Em mensagem em vídeo divulgada pela manhã, Padrino repudiou a presença de tropas estrangeiras no território venezuelano e denunciou a ofensiva como uma ameaça à estabilidade não apenas da Venezuela, mas de toda a América Latina e do Caribe. O governo de Caracas informou que está reunindo informações sobre feridos e vítimas fatais decorrentes da ação.
“Forças invasoras (…) profanaram nosso solo sagrado nas localidades de Fuerte Tiuna, Caracas, nos estados Miranda, Aragua e La Guaira, chegando a atingir, com seus mísseis e foguetes disparados de helicópteros de combate, áreas urbanas de população civil”, disse o ministro da Defesa da Venezuela, Vladimir Padrino López.

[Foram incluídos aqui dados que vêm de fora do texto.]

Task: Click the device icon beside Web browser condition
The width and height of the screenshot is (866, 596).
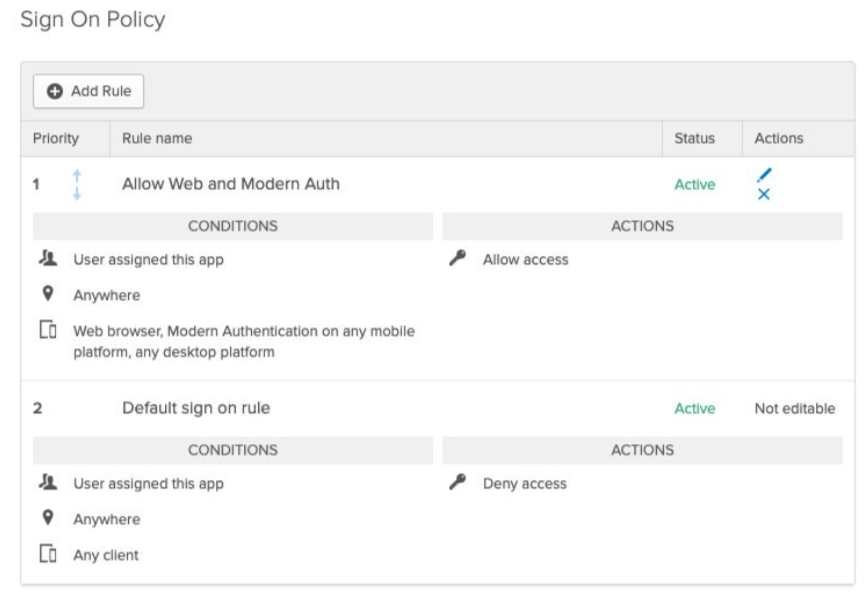Action: coord(45,331)
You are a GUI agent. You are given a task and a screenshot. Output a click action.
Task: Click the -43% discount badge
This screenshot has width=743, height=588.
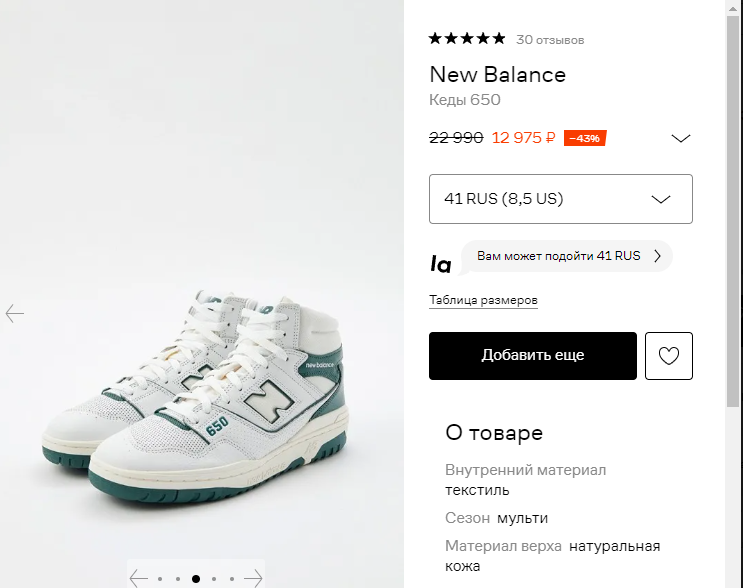(585, 138)
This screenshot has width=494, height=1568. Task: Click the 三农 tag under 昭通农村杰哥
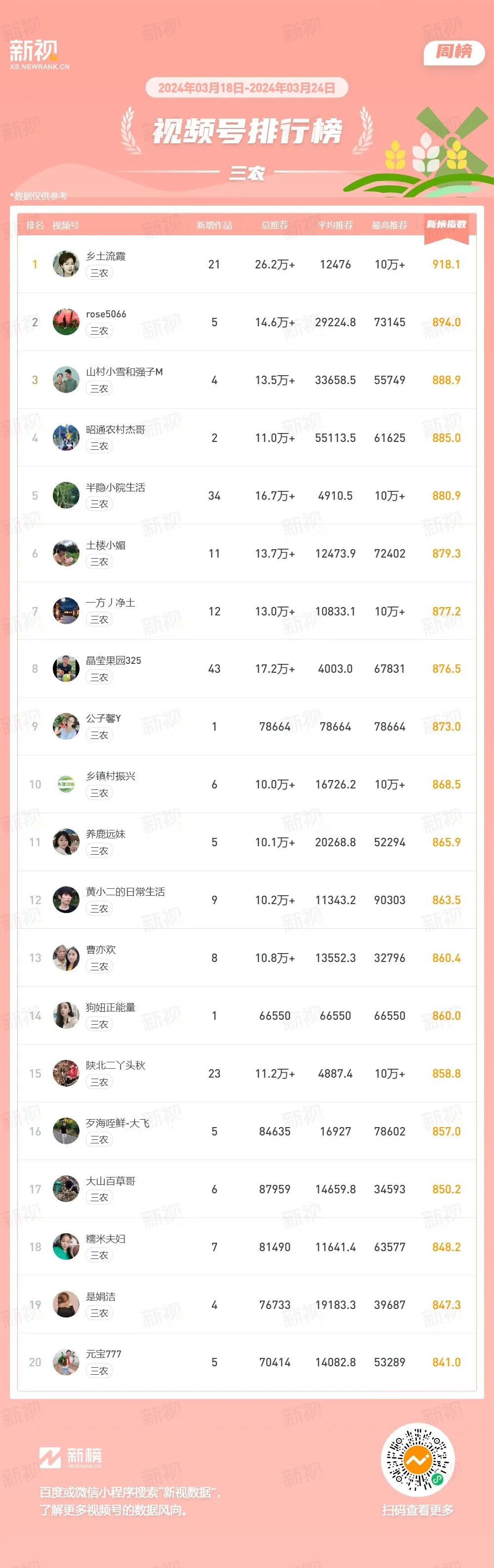tap(99, 446)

Segundo o ministro, o episódio constitui uma “flagrante violação da Carta das Nações Unidas e do direito internacional”, com o objetivo de desestabilizar o país e subverter o governo liderado por Nicolás Maduro. Padrino pediu apoio da comunidade internacional e organismos multilaterais para condenar o que classificou como agressão injustificada.
“Vamos ativar” um “desdobramento massivo de todos os meios terrestres, aéreos, navais, fluviais e de mísseis. Sistemas de armas para a defesa integral”, acrescentou em um vídeo divulgado em suas redes sociais.
“Apresentamos a mais contundente denúncia à comunidade internacional e a todos os organismos multilaterais para que se condene o governo norte-americano pela flagrante violação da Carta das Nações Unidas e do Direito Internacional”, denunciou Padrino López.
O pronunciamento ocorre após declarações do presidente dos Estados Unidos, que afirmou que forças americanas realizaram um ataque em grande escala contra alvos militares venezuelanos, alegando a captura do presidente Maduro e de sua esposa. O anúncio gerou choque em Caracas, que rebateu a narrativa e declarou estado de comoção externa no país.
A situação elevou o clima de crise na região, provocando reações divergentes no cenário internacional e renovando debates sobre soberania, direito internacional e o papel das grandes potências nas relações hemisféricas.